I’ve learned that encryption key with symmetric algorithms (e.g. AES) should be derived from password via the PBKDF2 function, using the random salt in each encryption. I’ve also learned that IV should not be hard-coded, or directly bound to (derived from) password string or encryption key. Until now I was generating both key derivation salt and IV randomly, 16 bytes each for my AES-256 encryption, and storing them along with encrypted payload.
Now I’m thinking random-generation of IV is redundant, if I use random salt, as I can derive both key and IV from password string with that salt. Or maybe I shouldn’t?
So my question is ultimately this:
Can I derive initialization vector from password (as I do with key), or should I generate random IV each time, given the fact that I use random salt in each encryption?
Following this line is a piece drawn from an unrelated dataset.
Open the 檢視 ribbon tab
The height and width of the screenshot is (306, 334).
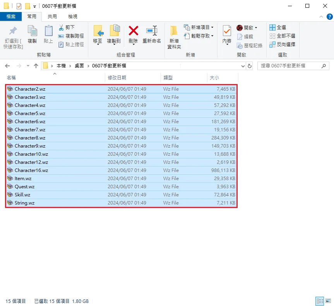[72, 17]
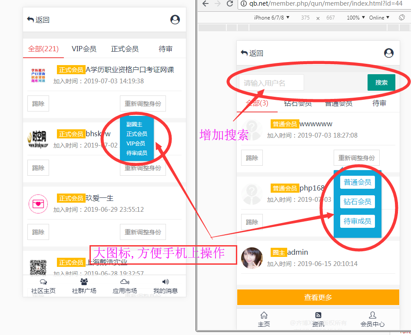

So can I use the below C# code?
// Derive key and initialization vector from password:
// ---> NOTE: _salt is random 16 bytes in each encryption.
byte[] key, iv;
using (Rfc2898DeriveBytes derivedBytes = new Rfc2898DeriveBytes(password, _salt, _iterations))
{
key = derivedBytes.GetBytes(32);
iv = derivedBytes.GetBytes(16);
}
Yes you can use it that way, as long as you never ever use the same salt for the same password (even in time) to calculate the key and IV. The IV only has to be unique when you encrypt with the same key, and you would calculate a new key each time. In principle you could even use an all zero IV, as the key is never repeated, but you are better off using a derived one.
Note that if one of your colleagues decides that
PasswordDeriveBytes– the broken implementation of PBKDF1 from Microsoft – would be better suited for the task, then you may very well be vulnerable to all kinds of attacks. This is just an example what can go wrong if your security margins are tight…Fully random IV’s should certainly be preferred.